**Stored items**
——————————

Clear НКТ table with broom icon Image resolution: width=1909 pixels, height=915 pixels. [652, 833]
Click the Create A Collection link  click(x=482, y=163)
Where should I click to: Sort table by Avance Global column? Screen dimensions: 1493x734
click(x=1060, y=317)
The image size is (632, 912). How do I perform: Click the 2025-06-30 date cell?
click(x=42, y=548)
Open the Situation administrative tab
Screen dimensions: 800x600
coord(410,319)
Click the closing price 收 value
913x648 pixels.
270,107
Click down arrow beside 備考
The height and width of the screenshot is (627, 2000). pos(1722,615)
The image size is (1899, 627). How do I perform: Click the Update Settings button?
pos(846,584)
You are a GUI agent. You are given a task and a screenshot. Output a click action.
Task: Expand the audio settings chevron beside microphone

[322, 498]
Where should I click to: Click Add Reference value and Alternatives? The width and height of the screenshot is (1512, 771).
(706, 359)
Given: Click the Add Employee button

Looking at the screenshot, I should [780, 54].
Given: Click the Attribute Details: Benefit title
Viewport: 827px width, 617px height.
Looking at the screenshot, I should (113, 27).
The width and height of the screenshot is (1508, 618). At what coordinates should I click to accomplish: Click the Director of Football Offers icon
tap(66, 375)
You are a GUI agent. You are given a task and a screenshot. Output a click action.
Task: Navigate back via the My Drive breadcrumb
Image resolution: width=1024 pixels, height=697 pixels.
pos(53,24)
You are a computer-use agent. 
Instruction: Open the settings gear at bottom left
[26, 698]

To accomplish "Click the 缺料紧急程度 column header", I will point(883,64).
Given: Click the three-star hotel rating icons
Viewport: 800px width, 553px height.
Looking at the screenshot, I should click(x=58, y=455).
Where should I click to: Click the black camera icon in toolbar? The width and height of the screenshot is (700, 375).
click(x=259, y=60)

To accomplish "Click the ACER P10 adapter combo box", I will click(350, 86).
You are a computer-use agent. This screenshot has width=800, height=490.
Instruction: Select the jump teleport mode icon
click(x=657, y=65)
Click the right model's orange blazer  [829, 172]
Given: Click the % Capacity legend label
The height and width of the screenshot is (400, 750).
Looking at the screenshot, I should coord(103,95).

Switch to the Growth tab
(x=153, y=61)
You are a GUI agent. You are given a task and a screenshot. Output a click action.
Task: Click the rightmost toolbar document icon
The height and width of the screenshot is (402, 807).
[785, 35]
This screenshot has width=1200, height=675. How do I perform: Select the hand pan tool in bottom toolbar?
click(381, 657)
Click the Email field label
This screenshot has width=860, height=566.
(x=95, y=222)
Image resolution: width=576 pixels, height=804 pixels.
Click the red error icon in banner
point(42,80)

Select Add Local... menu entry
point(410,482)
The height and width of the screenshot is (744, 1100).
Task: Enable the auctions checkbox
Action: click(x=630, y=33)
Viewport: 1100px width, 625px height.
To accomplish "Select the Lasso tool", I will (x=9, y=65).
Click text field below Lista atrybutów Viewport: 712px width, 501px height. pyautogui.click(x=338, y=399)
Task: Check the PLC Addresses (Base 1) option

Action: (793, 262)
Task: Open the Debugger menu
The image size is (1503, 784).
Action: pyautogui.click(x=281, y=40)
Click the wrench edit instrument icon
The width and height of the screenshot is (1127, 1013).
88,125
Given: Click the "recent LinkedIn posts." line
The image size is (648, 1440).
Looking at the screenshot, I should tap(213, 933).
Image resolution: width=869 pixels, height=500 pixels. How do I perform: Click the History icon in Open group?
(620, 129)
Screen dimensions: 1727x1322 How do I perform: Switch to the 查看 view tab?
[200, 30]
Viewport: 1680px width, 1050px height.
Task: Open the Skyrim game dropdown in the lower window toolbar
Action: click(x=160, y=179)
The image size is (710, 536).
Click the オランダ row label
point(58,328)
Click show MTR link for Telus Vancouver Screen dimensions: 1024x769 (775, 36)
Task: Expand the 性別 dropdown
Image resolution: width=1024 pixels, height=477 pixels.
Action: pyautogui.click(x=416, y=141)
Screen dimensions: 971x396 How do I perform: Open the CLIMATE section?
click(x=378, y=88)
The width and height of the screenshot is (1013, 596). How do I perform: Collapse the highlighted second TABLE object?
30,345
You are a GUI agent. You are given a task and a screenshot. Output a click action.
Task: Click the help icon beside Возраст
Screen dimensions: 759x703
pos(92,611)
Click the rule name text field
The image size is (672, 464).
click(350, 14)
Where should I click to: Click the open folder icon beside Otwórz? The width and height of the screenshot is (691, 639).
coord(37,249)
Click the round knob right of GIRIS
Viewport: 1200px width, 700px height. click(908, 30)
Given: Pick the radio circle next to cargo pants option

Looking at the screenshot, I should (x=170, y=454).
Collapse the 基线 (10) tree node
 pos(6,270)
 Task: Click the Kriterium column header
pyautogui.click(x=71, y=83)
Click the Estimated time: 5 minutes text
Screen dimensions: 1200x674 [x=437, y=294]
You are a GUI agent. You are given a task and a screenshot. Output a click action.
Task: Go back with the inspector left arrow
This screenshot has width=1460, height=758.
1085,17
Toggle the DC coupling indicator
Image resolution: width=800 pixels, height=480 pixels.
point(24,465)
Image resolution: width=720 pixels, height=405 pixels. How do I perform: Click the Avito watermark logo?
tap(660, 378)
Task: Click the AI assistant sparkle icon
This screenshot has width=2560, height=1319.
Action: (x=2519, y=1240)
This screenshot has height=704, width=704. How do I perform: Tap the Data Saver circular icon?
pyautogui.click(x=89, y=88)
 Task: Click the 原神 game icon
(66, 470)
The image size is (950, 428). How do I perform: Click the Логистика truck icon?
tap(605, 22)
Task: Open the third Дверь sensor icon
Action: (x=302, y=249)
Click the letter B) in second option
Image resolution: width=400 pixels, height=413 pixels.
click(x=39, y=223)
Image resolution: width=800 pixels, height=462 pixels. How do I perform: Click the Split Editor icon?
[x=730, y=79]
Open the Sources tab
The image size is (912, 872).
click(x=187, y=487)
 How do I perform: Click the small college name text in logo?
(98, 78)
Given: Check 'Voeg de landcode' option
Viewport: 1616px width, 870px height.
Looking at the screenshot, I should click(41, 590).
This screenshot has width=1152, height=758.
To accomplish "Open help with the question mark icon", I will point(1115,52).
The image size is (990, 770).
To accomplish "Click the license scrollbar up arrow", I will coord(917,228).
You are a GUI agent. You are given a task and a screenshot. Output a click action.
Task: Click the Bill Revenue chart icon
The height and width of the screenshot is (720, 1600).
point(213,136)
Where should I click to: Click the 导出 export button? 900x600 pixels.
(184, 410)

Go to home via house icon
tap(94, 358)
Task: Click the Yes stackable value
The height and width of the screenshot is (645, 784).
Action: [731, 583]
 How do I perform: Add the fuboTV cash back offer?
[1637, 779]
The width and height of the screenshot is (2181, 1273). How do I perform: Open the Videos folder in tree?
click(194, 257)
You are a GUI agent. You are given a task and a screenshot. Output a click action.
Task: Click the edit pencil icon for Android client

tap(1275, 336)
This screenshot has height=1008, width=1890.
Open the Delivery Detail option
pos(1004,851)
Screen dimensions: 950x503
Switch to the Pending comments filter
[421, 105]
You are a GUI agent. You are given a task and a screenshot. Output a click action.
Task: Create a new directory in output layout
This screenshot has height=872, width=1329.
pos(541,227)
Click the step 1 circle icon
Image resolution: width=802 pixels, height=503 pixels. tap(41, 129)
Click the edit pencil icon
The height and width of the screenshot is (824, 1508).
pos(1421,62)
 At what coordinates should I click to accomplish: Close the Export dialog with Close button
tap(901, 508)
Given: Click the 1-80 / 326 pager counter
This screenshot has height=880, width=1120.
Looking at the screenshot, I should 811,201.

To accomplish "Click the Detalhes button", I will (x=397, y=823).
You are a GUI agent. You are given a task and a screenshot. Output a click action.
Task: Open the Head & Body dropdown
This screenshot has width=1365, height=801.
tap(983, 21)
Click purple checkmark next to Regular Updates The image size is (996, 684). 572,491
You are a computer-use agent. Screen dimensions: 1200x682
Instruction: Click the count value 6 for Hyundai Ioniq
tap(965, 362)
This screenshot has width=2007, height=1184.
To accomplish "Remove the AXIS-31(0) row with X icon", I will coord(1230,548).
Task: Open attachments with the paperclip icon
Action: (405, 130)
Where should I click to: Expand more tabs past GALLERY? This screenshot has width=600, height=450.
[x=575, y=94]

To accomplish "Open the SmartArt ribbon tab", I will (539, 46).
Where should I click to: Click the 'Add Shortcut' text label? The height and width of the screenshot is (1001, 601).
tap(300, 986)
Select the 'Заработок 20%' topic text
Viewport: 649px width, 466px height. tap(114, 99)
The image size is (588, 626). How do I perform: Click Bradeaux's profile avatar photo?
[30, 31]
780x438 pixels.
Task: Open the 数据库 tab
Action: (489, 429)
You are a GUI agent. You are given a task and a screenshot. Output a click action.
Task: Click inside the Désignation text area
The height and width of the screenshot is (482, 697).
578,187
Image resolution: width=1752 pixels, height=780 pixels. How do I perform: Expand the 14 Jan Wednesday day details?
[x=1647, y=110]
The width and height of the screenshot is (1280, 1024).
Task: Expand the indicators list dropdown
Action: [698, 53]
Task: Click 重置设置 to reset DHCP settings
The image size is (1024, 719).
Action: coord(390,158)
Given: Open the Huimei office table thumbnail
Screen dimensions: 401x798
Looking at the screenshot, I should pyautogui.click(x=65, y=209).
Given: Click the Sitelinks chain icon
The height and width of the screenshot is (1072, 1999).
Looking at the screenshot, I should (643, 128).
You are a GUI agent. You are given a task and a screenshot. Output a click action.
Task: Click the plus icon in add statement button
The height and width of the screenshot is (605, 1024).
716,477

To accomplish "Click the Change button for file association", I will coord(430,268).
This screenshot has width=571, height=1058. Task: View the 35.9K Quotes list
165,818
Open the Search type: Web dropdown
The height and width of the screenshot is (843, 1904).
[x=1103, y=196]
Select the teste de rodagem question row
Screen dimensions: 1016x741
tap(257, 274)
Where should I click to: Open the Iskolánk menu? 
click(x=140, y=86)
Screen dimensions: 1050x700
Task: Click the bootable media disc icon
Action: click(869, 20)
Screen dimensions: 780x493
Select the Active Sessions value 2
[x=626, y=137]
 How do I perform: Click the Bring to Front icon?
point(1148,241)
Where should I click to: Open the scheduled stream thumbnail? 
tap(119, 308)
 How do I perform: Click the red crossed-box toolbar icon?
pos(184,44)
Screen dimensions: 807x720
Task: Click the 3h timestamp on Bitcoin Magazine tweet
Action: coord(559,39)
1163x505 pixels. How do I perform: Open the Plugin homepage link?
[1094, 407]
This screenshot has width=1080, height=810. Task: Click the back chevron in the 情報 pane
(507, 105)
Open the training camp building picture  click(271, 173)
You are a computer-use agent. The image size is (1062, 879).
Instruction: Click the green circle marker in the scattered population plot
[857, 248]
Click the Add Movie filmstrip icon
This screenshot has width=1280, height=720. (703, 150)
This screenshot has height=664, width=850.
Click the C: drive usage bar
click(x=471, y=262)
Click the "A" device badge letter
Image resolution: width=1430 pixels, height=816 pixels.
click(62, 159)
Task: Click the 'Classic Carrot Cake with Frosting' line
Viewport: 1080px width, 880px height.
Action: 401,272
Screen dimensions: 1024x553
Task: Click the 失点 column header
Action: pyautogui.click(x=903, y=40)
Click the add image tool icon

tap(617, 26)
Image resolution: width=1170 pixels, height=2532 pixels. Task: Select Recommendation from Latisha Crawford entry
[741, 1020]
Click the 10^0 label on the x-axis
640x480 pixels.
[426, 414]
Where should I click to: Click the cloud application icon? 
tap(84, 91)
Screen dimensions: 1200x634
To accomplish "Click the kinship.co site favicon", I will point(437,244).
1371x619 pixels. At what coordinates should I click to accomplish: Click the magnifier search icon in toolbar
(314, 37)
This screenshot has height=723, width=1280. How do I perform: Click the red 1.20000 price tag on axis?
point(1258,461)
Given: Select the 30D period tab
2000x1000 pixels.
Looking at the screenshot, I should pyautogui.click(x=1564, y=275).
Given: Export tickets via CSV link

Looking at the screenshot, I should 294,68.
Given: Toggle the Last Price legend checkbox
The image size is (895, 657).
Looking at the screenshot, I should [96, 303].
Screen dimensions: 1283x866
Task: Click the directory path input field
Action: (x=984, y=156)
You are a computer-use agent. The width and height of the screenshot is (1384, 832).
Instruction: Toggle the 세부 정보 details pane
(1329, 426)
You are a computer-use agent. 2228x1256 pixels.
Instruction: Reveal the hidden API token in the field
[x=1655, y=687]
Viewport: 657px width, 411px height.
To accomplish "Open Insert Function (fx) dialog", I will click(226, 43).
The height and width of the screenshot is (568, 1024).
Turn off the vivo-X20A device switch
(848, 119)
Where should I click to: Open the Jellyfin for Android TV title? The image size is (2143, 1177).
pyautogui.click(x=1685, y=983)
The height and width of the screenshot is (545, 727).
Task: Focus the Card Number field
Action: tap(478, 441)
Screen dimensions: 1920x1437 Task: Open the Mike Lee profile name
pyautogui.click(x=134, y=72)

——————————

**PROBLEM TO SOLVE**
Take the stretch of lines above from the one containing "This screenshot has width=1152, height=758." through the one containing "Task: Click the Yes stackable value" and repeat it exactly, adding no other line.

**SOLUTION TO THE PROBLEM**
This screenshot has width=1152, height=758.
To accomplish "Open help with the question mark icon", I will point(1115,52).
The image size is (990, 770).
To accomplish "Click the license scrollbar up arrow", I will coord(917,228).
You are a GUI agent. You are given a task and a screenshot. Output a click action.
Task: Click the Bill Revenue chart icon
The height and width of the screenshot is (720, 1600).
point(213,136)
Where should I click to: Click the 导出 export button? 900x600 pixels.
(184, 410)

Go to home via house icon
tap(94, 358)
Task: Click the Yes stackable value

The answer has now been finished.